At the time of his death I was a thirty-two-year-old woman, single, childless, irregularly menstruating, college educated, and partially employed. If I looked in the mirror, I saw something upright and plain. Or perhaps hunched over and plain, it depended. Long, long ago I made peace with my plainness. I made peace with piano lessons that went nowhere because I had no natural talent or aptitude for music. I made peace with the coarse black hair that grows out of my head and hangs down stiffly to my shoulders. One day I even made peace with my uterus. Living in New York City for five years, I had discovered the easiest way to distinguish oneself was to have a conscience or a sense of morality, since most people in Manhattan were extraordinary thieves of various standing, some of them multi-billionaires. Over time, I became a genius at being ethical, I discovered that it was my true calling. I made little to no money as a part-time after-school supervisor of troubled young people, with the side work of ordering paper products for the toilets. After my first week, the troubled people gave me a nickname. 

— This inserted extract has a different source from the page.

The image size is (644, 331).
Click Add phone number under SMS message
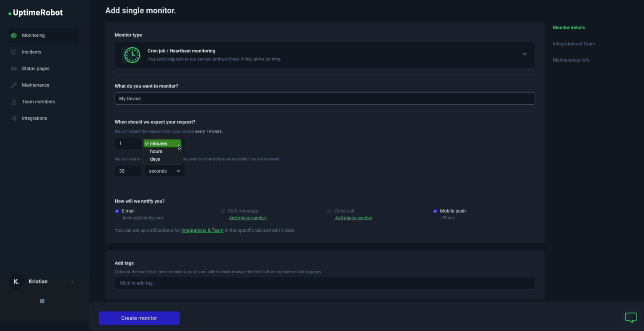click(x=247, y=217)
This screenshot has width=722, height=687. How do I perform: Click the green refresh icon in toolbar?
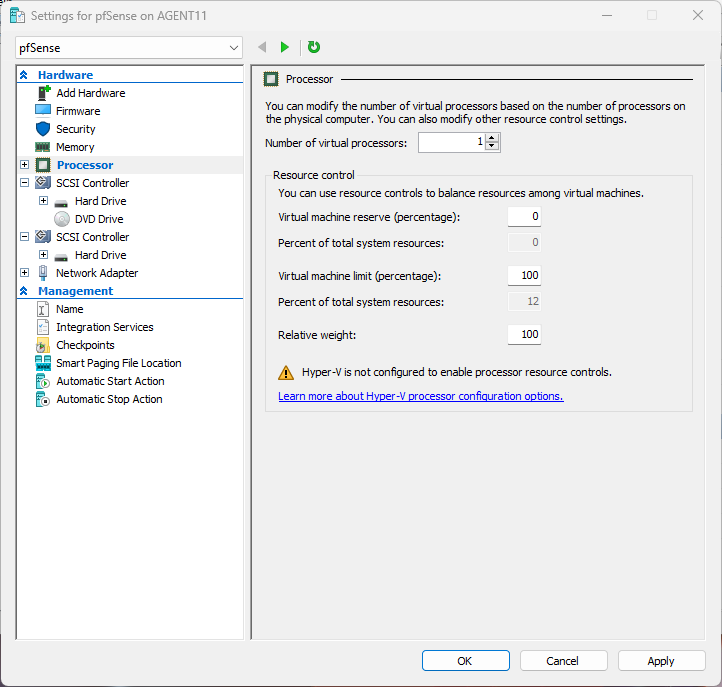[x=314, y=47]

Hey, Sister Reliability, what’s up? Bum me a cigarette. Suck my dick. They never stopped smoking or saying disgusting things to me, those troubled young people living and dying in Manhattan, sewer of the earth! I was living and dying right next to them all the while attempting to maintain an ethical stance as their supervisor, although some days I will admit it was difficult to tell who was supervising whom.

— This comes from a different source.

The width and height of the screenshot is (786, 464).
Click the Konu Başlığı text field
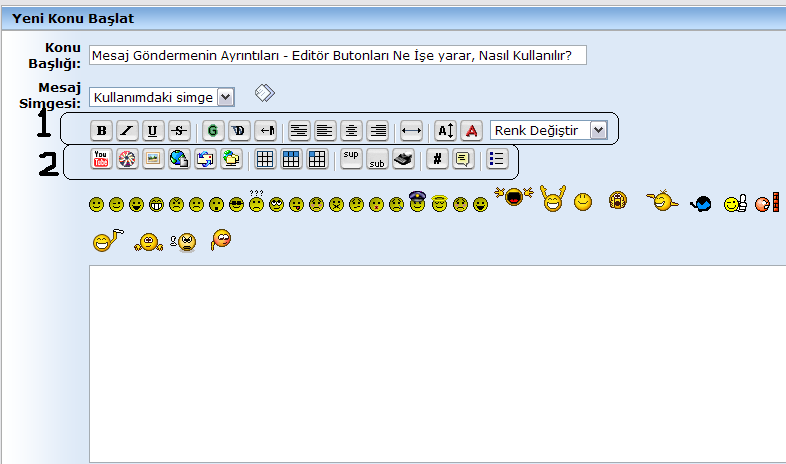click(x=337, y=56)
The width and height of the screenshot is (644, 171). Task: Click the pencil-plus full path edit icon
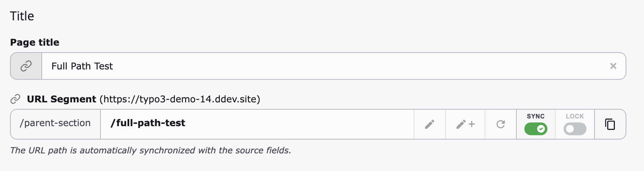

In theory, I have always been interested in the idea of ethical practices: how to live, what to do, so to speak. Being interested in something is partially how I cultivated my talent and genius, I thought, because I wasn’t born this way, I was born instead with no natural talents or capacities, I was born as a shabby little baby, but after a long and unremarkable time, I became a virtuous woman, I transformed myself into something good, and one by-product of this particular nature was behavior that seemed to land mostly on the ethical side of things and, at worst, the retiring and overly apologetic side. Pragmatic, I have always preferred to be in the background, unobserved; I preferred to play the role of the detached observer/receiver, the way one would live if one lived and spoke and shat inside a puffy white cloud floating along above the world harmlessly like a balloon.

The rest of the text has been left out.